China Mandates That Firms Get Bondholder Approval on Restructuring

As China's debt booms while the country aims to contain default risk, Chinese firms must now obtain approval from bond investors before they restructure their assets.

(August 2, 2011) — In an effort to ease concerns over possible defaults on local government debt, the National Development and Reform Commission (NDRC), China’s top economic planning agency, has ordered state-owned companies planning to restructure assets to obtain approval from bondholders.

“Asset restructuring during the duration of an enterprise bond is associated with the company’s profitability prospects and its ability to service debt, so it’s an important issue to bondholders,” the NDRC — — which is responsible for approving issuance of corporate bonds by non-listed companies — said in a notice dated July 21, the Wall Street Journal reported.

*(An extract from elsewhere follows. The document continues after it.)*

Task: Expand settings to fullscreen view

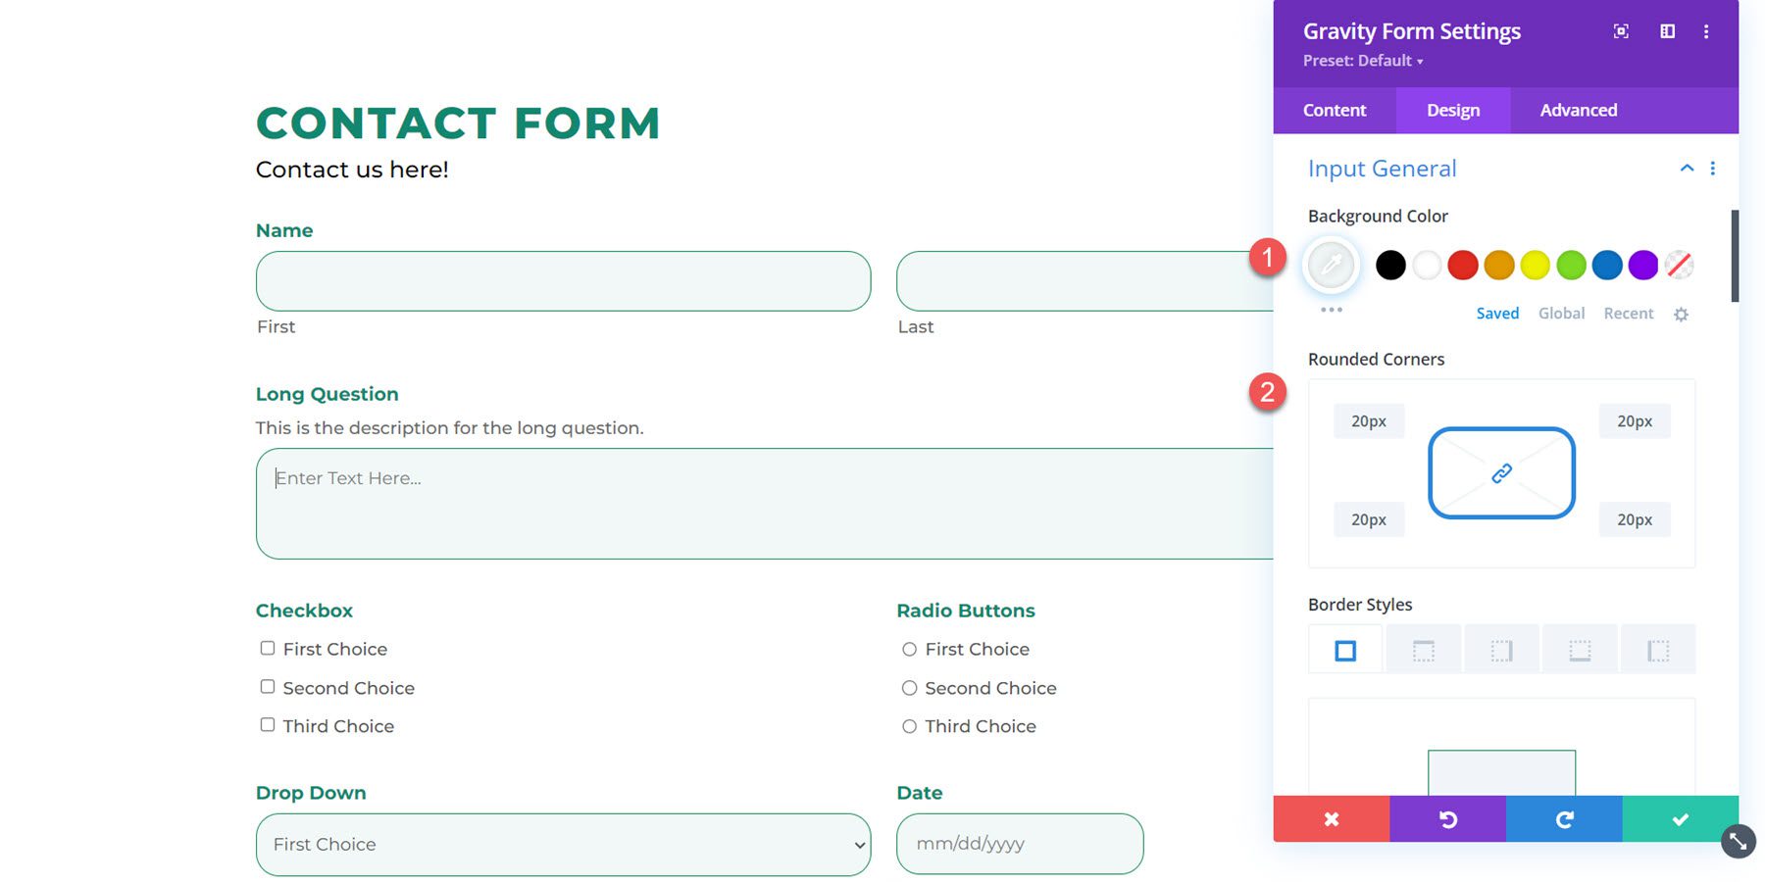Action: 1620,30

The commission said: “Restructuring assets while bonds are outstanding is something that concerns the company’s profit outlook and debt solvency. So before making decisions, government bodies and major shareholders must take into full consideration their obligations, which are specified in bond prospectuses.”

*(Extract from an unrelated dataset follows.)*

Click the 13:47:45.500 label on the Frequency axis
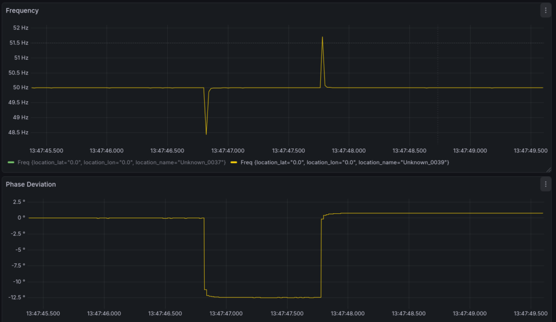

Historically, only shareholders and government regulators needed to approve such asset restructuring plans.

China’s debt burden — which has reached about 10.7 trillion yuan ($1.7 trillion) — has raised concerns among investors and regulators. The country’s poorly-funded local governments are up against an increasing level of pressure to meet repayments.

Last month, a Chinese ratings firm threatened to downgrade two Yunnan government-linked firms. The threat of a downgrade was a result of uncertainty stemming from the firms’ planned restructuring of their assets.

Meanwhile, the NDRC told a Chinese newspaper that the Chinese economy will not experience a “double-dip” and the government is capable and confident of keeping steady and relatively fast growth in the long-run. NDRC spokesperson Li Pumin stated that improving scientific and educational development and looser institutional restrictions will work to fuel stable growth.